═══ Exercise text

For most eukaryotic species, the centromere is comprised of millions of base pairs of tandemly repeated
deoxyribonucleic acid (DNA)
sequences. Centromere function is broadly conserved across eukaryotic phyla, yet centromere DNA presents several unique conundrums for biologists, further complicated by the challenges in studying highly repeated regions of complex genomes. Contrary to the expectation that centromeric sequences would be constrained to maintain centromere function across species, these sequences are among the most rapidly evolving sequences in any given genome. This discordance between functional constraint and sequence divergence, termed the ‘centromere paradox’, appears to defy basic laws of Mendelian inheritance. Multiple genetic mechanisms have been proposed to explain centromeric DNA complexity and rapid evolutionary divergence, taking into consideration the unique chromosome architecture and dynamics of the centromere during both mitosis and meiosis. Stochastic processes affecting sequence evolution and the selective constraint necessary for centromere protein recognition are balanced in an ongoing conflict that ultimately manifests as rapid centromere DNA evolution.
Key Concepts:
Loss of centromere function does not equate to loss of centromere sequence. Conversely, centromere sequences do not strictly demarcate a functional centromere.
The constitution of centromeric satellite DNAs across species differs not only in sequence, but also in the repeat unit length, abundance of the repeat unit and the complexity of the genomic structure of multiple repeat units.
The more commonly found regional centromere is typified by a distinct, linear organisation of a given satellite repeat unit into high‐copy tandem repeats of that unit than can span megabases of DNA.

══════
═══ Information provided

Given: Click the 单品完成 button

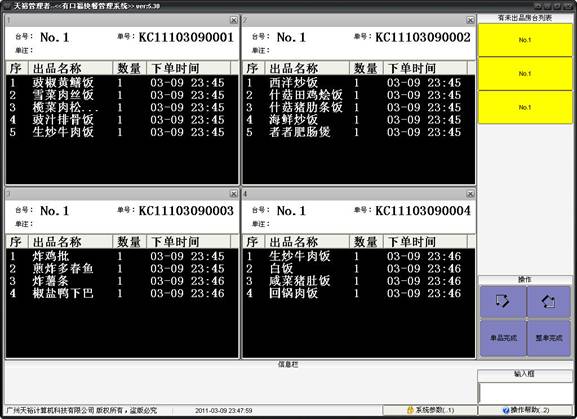Looking at the screenshot, I should pos(503,338).
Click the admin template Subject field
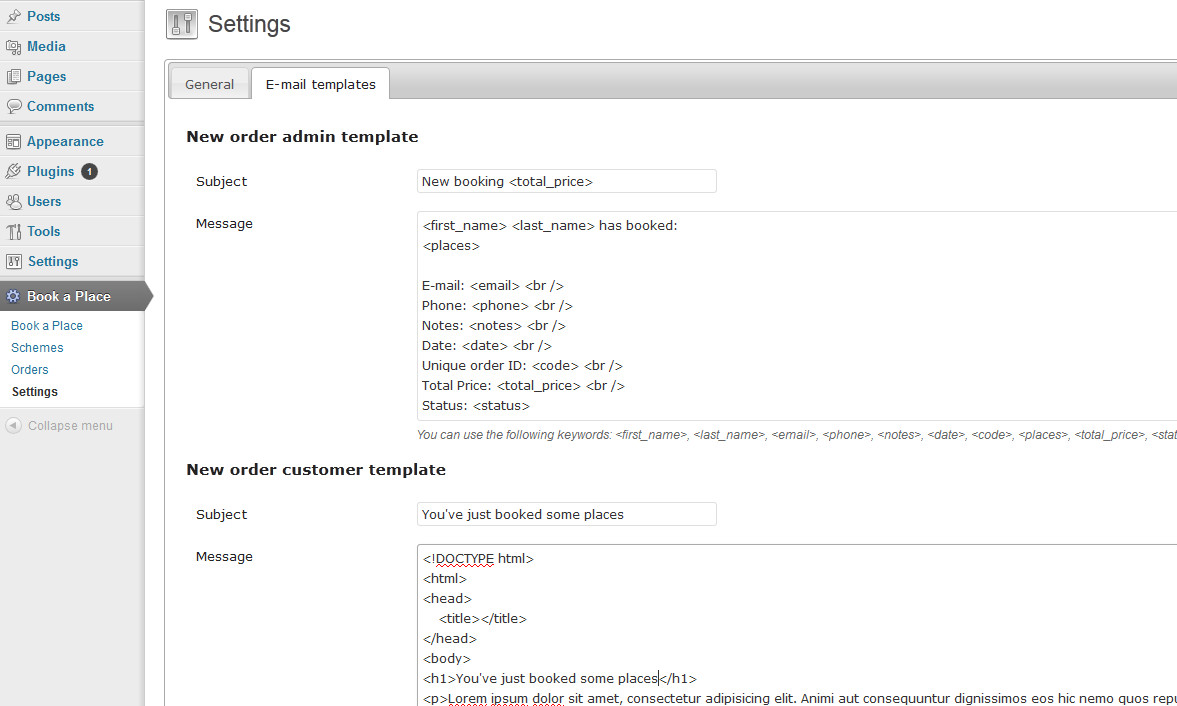This screenshot has height=706, width=1177. click(567, 181)
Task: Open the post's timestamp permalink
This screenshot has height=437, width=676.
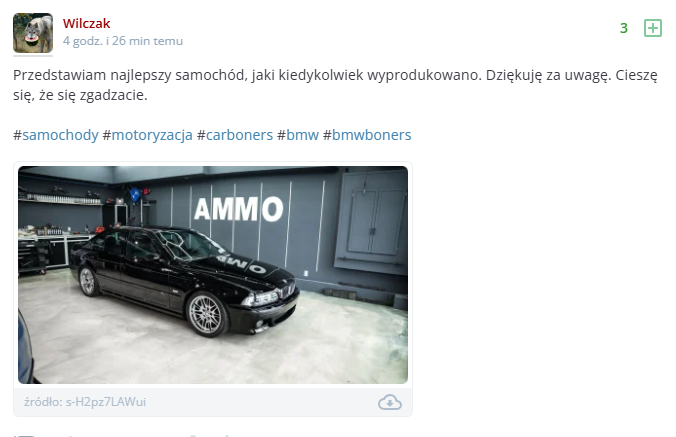Action: (x=123, y=41)

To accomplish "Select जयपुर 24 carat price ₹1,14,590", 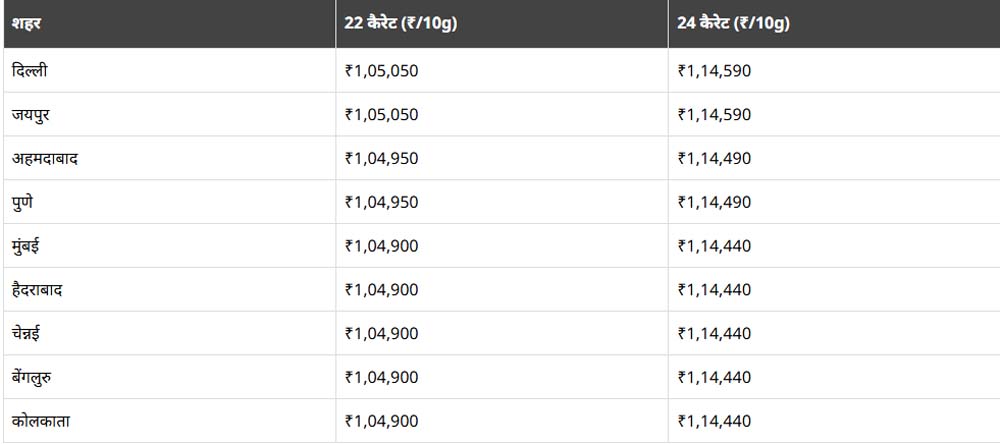I will (x=714, y=115).
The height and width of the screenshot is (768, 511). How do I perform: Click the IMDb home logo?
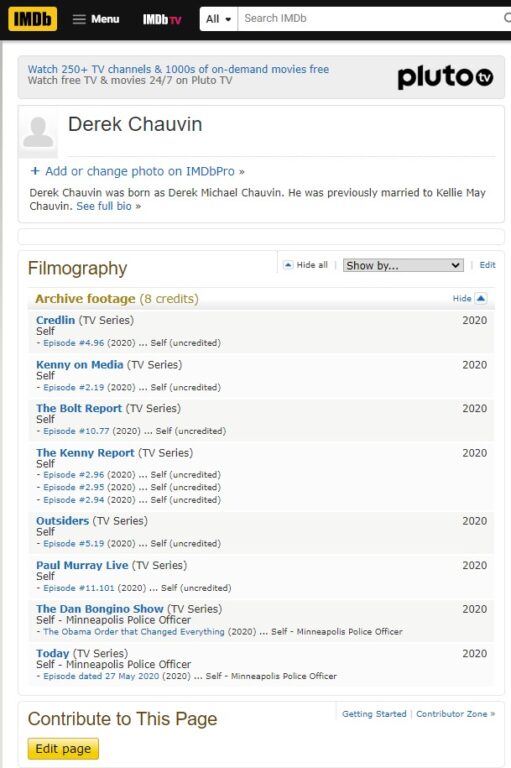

══════

■ Check your understanding
[1] In the text on centromere DNA, what term is given to the discordance between functional constraint and sequence divergence?
[2] Summarize the text on centromere DNA in two sentences.
[3] Proceed with the text on centromere DNA, picking up after its last sentence.

■ Per-task outputs
[1] The "centromere paradox."

[2] Centromere DNA, typically millions of base pairs of tandem repeats, is among the most rapidly evolving sequences in a genome even though centromere function is broadly conserved, a discordance called the "centromere paradox." Several genetic mechanisms have been proposed to explain this, and the rapid evolution is described as the result of an ongoing conflict between stochastic processes affecting sequence evolution and the selective constraint needed for centromere protein recognition.

[3]
The high homology of the higher‐order satellite repeats within a centromere is consistent with their function to effectively bind centromere proteins, wherein selection may favour homogeneity to retain centromere function.
Initial forms of an active centromere do not necessarily require HOR satellite arrays, but rather such arrays evolve over evolutionary timescales following stable establishment and inheritance of a new centromere.
The process of molecular drive, involving concerted evolution and gene conversion results in the homogenisation and fixation of a given repeat variant and may lead to the convergent and concerted evolution of satellites within one species.
Genetic conflict and/or meiotic drive may be responsible for the different centromere satellite sequence suites found between species.
Centromere Drive may be responsible for the rapid divergence of functional centromeric sequences between species.
The coding sequences for two centromere proteins, CENP‐A (centromere‐specific histone H3) and CENP‐C (a centromere‐specific DNA binding protein), evolve at rates faster than expected for either neutral (unconstrained) or purifying (selectively constrained) evolution in many species.
Mobile elements can impact the rate at which satellites are derived, expand, contract and homogenise within a species.